START Provided records

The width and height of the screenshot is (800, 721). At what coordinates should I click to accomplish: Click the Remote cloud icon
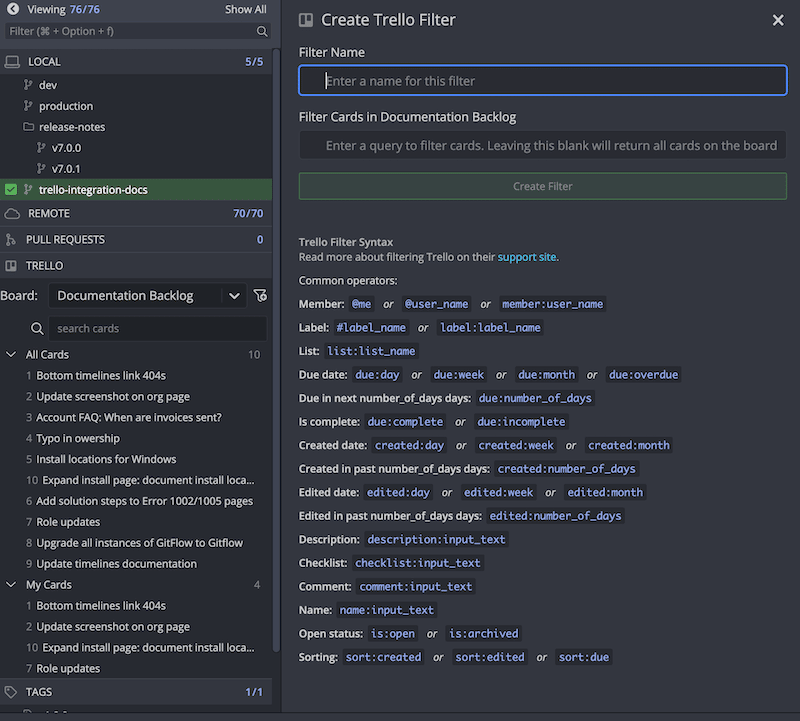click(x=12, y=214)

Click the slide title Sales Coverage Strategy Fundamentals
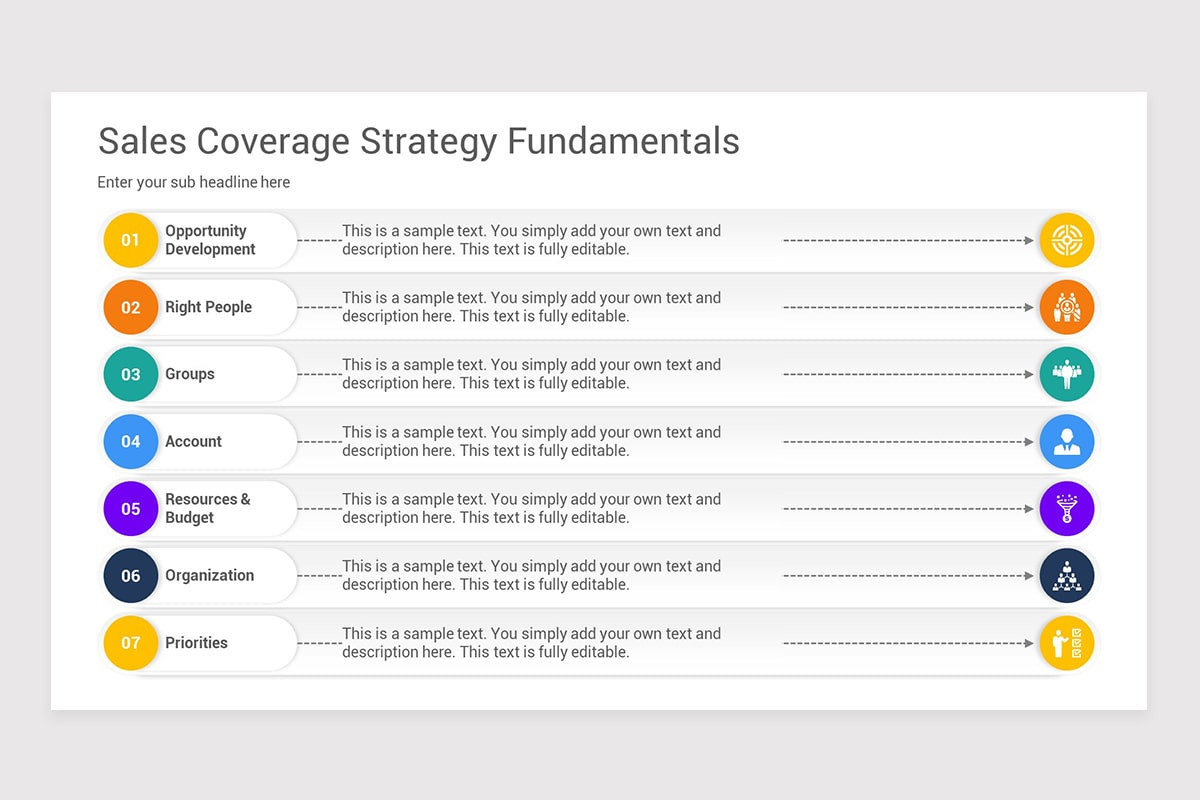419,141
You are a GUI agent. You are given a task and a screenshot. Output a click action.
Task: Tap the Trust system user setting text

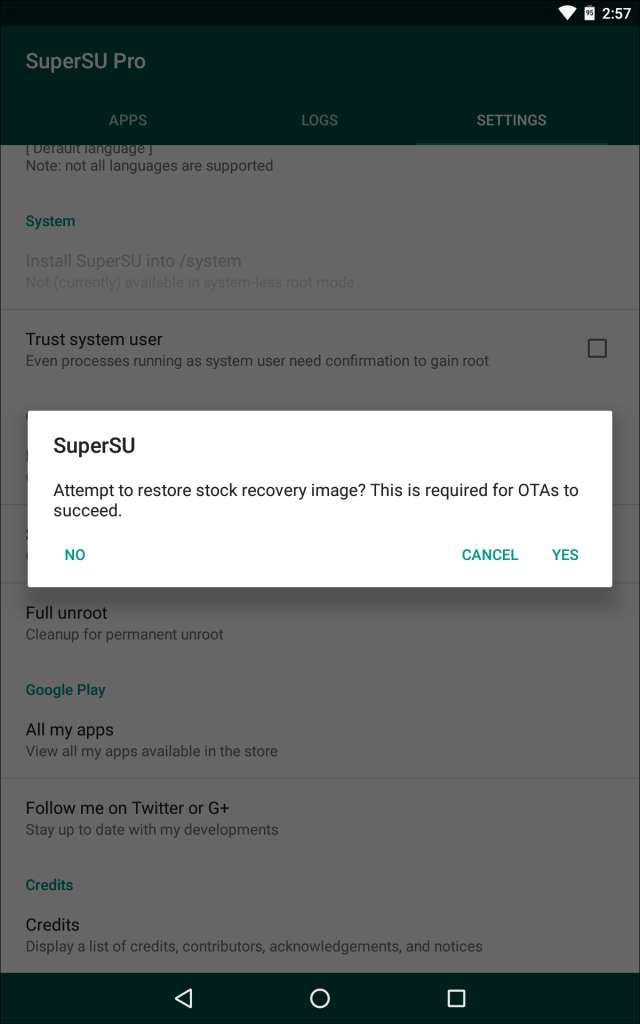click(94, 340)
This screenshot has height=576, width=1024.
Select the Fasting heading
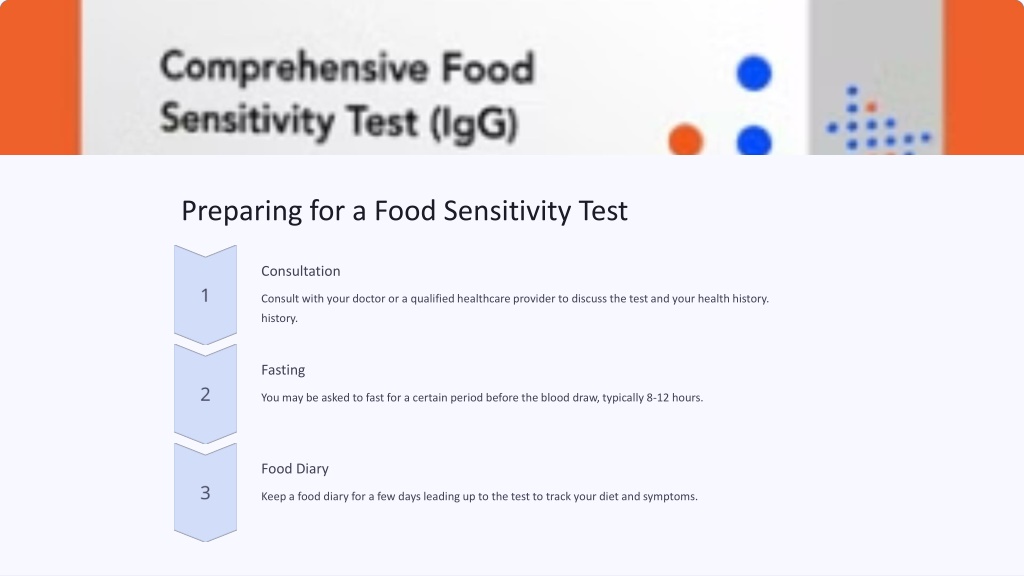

END Provided records

What this task involves:
All entries are to be duplicated exactly, with the pictures left out.

Response for this exercise:
The width and height of the screenshot is (800, 721). At what coordinates should I click to accomplish: Click the Remote cloud icon
click(x=12, y=214)

Click the slide title Sales Coverage Strategy Fundamentals
419,141
You are a GUI agent. You are given a task and a screenshot. Output a click action.
Task: Tap the Trust system user setting text

click(94, 340)
This screenshot has height=576, width=1024.
Select the Fasting heading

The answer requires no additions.